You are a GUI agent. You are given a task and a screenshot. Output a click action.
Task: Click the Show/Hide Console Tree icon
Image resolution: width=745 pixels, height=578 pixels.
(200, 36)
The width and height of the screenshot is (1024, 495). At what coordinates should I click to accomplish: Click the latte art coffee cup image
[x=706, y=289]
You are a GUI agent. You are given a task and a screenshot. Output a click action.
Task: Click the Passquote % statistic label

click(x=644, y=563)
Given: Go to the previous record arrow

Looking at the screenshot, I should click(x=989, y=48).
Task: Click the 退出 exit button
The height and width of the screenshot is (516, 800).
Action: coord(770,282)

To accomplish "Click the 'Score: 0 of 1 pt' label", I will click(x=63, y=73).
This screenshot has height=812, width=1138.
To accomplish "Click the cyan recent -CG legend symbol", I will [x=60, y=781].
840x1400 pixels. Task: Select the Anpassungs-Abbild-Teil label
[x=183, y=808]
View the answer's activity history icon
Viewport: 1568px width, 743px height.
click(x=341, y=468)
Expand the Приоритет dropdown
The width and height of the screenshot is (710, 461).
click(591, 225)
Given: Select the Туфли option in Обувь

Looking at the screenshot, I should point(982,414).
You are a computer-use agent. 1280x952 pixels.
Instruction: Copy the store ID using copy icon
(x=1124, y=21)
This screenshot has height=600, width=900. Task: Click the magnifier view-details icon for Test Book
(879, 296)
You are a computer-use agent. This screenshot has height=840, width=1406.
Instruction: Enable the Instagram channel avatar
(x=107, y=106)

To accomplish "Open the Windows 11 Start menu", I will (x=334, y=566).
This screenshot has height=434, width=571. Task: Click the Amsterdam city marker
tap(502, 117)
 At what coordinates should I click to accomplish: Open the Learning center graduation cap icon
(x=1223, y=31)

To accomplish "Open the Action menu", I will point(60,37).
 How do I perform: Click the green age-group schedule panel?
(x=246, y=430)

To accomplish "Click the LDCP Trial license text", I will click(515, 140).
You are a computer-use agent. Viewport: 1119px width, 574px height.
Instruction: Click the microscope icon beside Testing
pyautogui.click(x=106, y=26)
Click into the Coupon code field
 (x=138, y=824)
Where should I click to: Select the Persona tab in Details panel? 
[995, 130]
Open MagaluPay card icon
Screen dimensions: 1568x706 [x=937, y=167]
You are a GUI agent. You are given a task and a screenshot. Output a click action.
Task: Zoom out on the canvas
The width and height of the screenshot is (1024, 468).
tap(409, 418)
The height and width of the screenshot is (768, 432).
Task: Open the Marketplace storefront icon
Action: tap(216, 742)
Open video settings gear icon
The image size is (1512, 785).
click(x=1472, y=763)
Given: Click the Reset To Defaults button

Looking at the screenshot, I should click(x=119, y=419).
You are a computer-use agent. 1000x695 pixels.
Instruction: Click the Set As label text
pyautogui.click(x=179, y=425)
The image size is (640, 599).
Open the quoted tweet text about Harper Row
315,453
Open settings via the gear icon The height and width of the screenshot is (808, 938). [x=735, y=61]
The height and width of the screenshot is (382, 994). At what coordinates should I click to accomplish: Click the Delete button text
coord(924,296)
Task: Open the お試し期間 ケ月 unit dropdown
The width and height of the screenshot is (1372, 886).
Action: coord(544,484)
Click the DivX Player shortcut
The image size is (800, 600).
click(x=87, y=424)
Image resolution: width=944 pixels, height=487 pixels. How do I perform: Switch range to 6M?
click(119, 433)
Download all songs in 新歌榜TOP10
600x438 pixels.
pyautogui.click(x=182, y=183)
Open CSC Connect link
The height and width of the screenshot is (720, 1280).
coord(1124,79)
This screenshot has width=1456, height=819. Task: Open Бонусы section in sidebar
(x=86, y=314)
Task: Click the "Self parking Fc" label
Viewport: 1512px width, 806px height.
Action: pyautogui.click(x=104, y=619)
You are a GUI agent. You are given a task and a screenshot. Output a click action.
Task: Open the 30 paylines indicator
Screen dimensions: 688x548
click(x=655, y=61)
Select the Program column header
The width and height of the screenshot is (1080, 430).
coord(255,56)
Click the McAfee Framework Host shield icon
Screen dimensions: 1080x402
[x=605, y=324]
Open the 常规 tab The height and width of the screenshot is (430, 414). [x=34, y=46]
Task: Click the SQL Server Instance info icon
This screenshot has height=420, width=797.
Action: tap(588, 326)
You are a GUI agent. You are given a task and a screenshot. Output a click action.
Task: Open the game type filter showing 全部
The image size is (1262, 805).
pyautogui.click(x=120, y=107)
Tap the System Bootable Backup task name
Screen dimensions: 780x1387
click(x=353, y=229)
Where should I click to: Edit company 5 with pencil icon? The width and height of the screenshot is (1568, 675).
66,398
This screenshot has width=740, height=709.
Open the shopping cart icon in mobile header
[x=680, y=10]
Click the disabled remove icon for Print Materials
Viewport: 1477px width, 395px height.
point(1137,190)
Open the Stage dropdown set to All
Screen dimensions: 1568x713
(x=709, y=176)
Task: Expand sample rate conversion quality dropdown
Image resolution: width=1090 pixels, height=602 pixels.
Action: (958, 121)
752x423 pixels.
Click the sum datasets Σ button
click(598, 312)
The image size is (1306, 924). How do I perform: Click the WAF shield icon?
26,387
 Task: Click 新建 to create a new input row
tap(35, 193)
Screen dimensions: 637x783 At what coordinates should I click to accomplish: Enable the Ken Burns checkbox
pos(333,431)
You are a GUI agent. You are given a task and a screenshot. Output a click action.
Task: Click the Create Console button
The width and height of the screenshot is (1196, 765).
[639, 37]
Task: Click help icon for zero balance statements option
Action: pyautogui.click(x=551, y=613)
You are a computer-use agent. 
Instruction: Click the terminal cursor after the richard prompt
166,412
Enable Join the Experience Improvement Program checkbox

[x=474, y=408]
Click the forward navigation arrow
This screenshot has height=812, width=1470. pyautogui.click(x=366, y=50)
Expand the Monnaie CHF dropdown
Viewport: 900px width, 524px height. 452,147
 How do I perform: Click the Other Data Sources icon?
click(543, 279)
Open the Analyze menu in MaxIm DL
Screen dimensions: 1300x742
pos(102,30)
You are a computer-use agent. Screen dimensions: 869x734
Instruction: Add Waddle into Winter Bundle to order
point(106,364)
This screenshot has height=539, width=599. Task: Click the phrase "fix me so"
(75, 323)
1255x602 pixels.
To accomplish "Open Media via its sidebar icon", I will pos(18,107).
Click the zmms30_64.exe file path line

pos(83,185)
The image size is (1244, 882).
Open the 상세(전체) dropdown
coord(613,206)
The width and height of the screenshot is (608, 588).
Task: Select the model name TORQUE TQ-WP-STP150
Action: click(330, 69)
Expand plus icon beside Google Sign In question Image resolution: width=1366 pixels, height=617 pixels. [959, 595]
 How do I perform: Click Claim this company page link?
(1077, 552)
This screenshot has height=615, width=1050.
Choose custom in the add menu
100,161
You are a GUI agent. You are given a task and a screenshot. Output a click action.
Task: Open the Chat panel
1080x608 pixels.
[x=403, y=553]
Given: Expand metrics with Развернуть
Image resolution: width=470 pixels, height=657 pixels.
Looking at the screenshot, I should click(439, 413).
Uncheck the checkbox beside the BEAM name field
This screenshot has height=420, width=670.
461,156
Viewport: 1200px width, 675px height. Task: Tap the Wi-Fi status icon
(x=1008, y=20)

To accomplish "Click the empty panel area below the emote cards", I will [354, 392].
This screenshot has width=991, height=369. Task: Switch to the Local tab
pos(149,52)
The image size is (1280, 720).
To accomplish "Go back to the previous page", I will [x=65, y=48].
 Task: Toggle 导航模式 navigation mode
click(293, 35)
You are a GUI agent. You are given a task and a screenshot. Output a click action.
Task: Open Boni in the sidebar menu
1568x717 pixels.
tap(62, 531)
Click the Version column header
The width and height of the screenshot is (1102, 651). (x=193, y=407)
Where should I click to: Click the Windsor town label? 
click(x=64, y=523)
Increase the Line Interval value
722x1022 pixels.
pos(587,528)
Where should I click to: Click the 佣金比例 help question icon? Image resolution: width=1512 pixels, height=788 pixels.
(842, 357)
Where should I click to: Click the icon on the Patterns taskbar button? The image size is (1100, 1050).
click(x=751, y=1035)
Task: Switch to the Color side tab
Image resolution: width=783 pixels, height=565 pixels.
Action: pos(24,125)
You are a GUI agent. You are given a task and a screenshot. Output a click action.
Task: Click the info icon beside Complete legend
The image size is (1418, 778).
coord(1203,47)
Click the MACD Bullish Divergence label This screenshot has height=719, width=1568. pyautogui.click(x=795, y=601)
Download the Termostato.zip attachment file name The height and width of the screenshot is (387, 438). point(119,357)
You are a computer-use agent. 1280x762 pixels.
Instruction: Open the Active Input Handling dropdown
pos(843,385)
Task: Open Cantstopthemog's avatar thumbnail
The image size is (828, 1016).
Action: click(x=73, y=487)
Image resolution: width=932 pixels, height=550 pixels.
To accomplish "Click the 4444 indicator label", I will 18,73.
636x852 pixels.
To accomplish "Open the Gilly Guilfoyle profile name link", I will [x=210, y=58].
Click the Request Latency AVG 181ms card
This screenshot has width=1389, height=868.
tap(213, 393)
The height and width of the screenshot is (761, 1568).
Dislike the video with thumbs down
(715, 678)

----

## [What you have to do]
Return every line from the entries above that contains the word "legend".

## [Task answer]
To accomplish "Click the cyan recent -CG legend symbol", I will [x=60, y=781].
Task: Click the info icon beside Complete legend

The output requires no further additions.